Guiglo ou Guinglo, « le village de la raison » en langue locale Guéré (localité située à 516 km d’Abidjan dans l’extrême Ouest du pays) n’est plus la capitale de la région du moyen-Cavally et de la quiétude qu’on connaissait avant la guerre postélectorale. Depuis que les forces pro-Ouattara y ont pris pied, le mercredi 31 mars dernier, la paix a foutu le camp. C’est la psychose et la peur au quotidien. Il n’y avait pas eu d’affrontements entre les Frci et les Fds (l’armée régulière d’alors). Etant entendu que les Fds ont abandonné Guiglo dès le 28 mars 2011 après la chute de Duékoué, ville voisine, victime d’une épuration ethnique menée par les forces pro-Ouattara.

Sacrifice humain pour entrer à Guiglo

Contrairement à Duékoué où les Fds ont résisté avant de plier l’échine, il n’y a pas eu de résistance à Guiglo, chef-lieu de la région du moyen-Cavally. Les forces pro-Ouattara se sont emparées de la ville sans avoir livré le moindre combat, le mercredi 31 mars 2011 à 8 h. Le manque d’affrontements avec les soldats de l’armée régulière et les groupes d’auto-défense des jeunes autochtones a-t-elle favorisé la limitation des tueries au sein des populations civiles dans la ville ? « A Guiglo, la population avait déjà quitté la ville, le lundi 28 mars 2011 », soutient M. Banhi rencontré à Guiglo. Quoique désertée, la ville de Guiglo n’a curieusement pas été vite prise par les Frci. Du côté des forces pro-Ouattara et des populations interrogées, on attribue cela au mysticisme. « On devrait entrer à Guiglo un peu plutôt après la chute de Duékoué et de Bloléquin, mais il se trouvait que la ville était entourée d’eau de tout côté. On ne savait pas par où entrer », révèle un soldat Frci. Des autochtones interrogés apportent de l’eau à son moulin. En évoquant un sacrifice humain qui aurait été accompli, permettant ainsi aux forces pro-Ouattara d’entrer dans la ville. « Un des nôtres qui s’est autoproclamé chef de terres a offert un bébé au fleuve N’Zo en guise de sacrifice pour ouvrir les portes de Guiglo aux Frci », affirme un habitant de Guiglo. Cette histoire continue d’être relayée dans la ville. Pour certains habitants interrogés, il s’agit d’une violation rituelle qu’ils qualifient de « Zagloman », signifiant littéralement violation du totem ancestrale du village de Guiglo. L’une des conséquences, c’est que Guiglo a été mise à sac dès le départ des Fds de la ville.

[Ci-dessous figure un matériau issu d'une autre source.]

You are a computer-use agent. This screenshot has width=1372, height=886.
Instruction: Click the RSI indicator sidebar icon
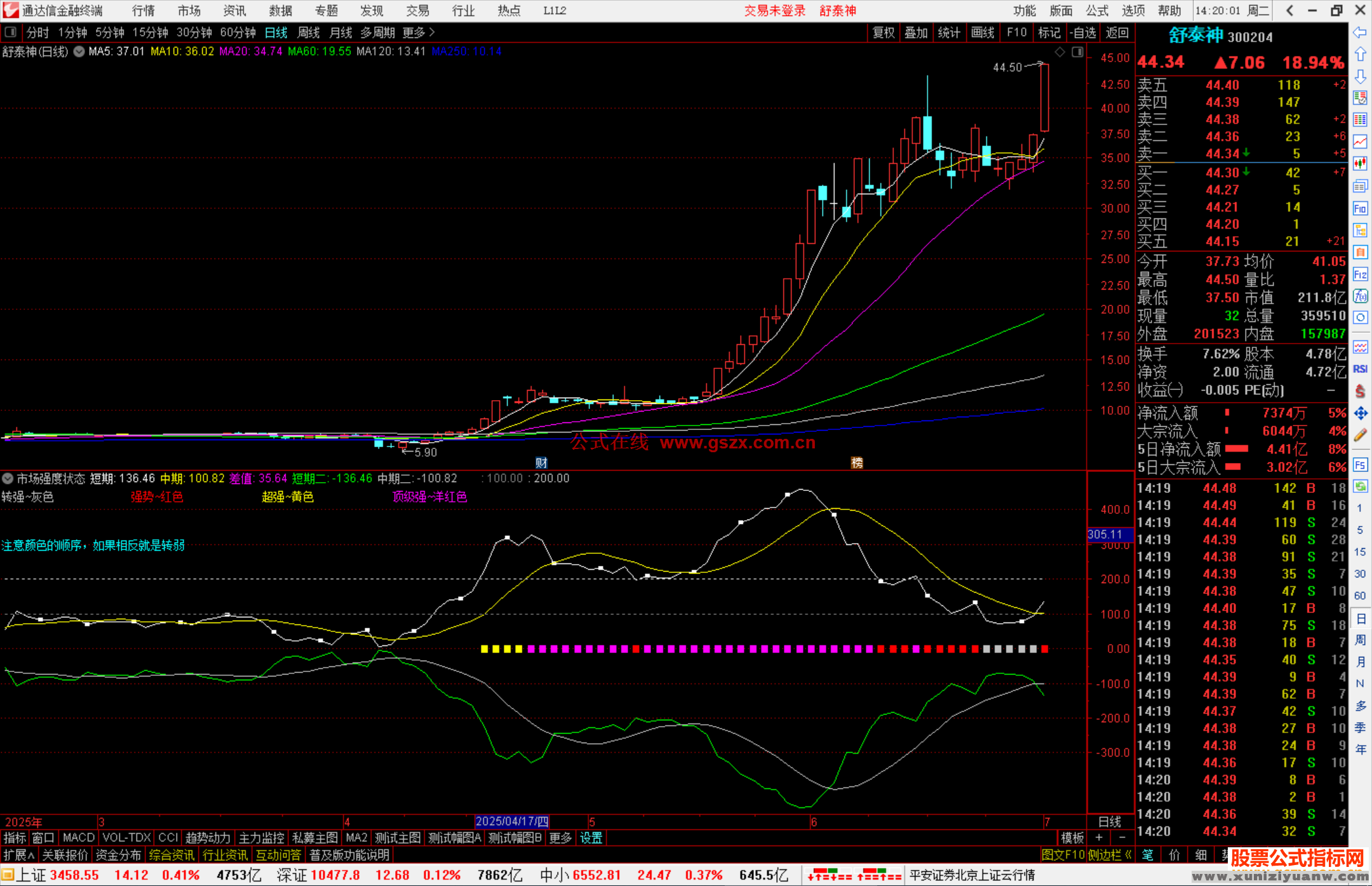(1360, 369)
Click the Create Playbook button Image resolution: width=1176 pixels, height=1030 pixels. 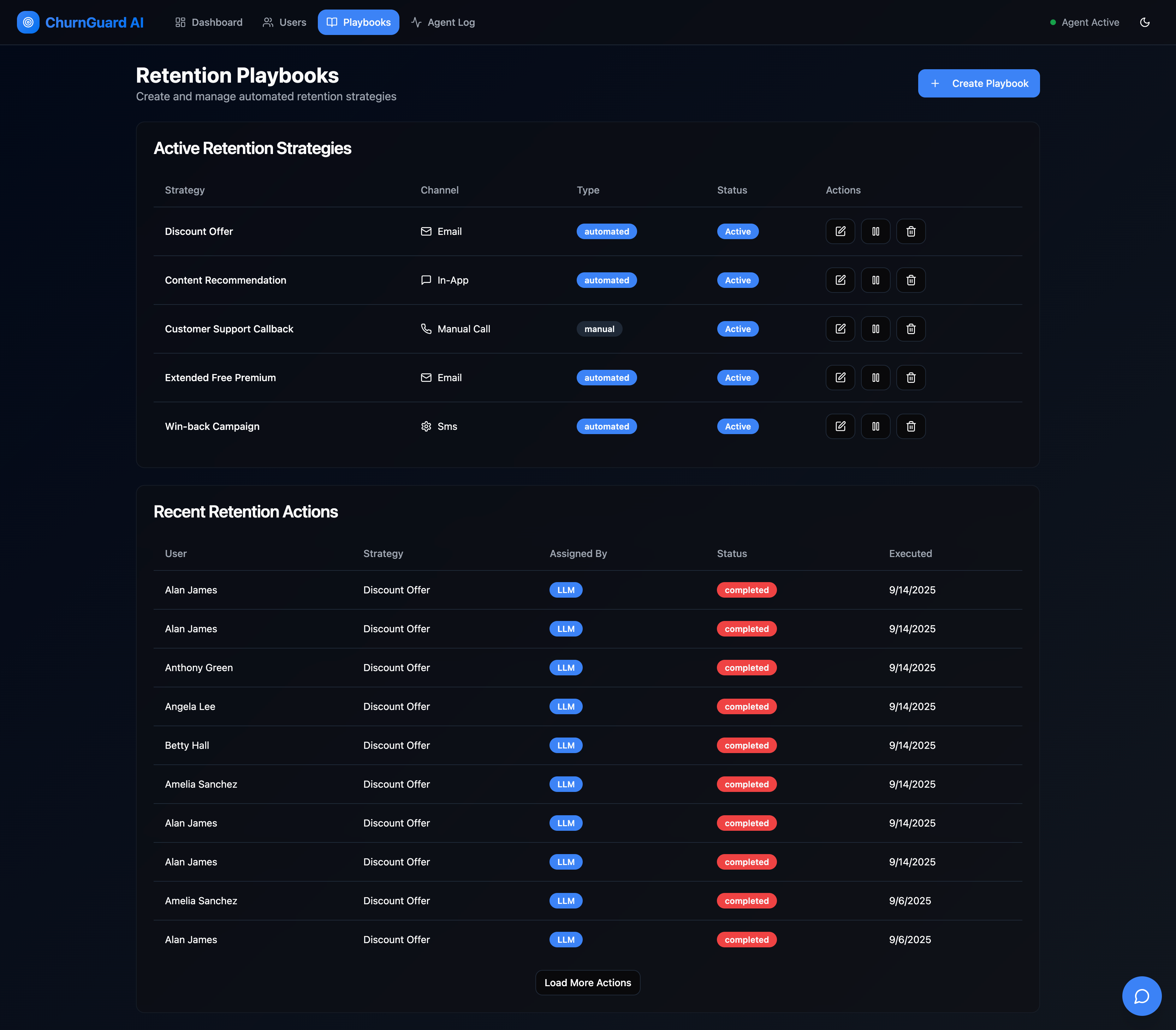(x=978, y=83)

Les causes des exactions varient

Des témoignages concordants imputent le pillage du marché de Guiglo à certains jeunes des groupes d’auto-défense en place depuis 2002. Même désarmés dans le cadre de l’accord de paix de Ouagadougou, certains de ces jeunes sont restés dans la région dont ils sont d’ailleurs originaires. La rébellion armée des forces nouvelles pro-Ouattara les considéraient comme des ennemis. Puisque les soldats de la rébellion armée, leur branche politique et leurs parrains les qualifiaient de miliciens combattant aux côtés des Fds. Du coup, c’est toute la jeunesse Guéré qui a été prise pour cible par les Frci. « Pendant les heures chaudes, 26 jeunes ont été exécutés sommairement en une seule journée dans le village de Pinhou. C’est pareil dans le village de Zouan où il y a eu de nombreux tués », témoigne un enseignant à la retraite, rescapé des barbaries.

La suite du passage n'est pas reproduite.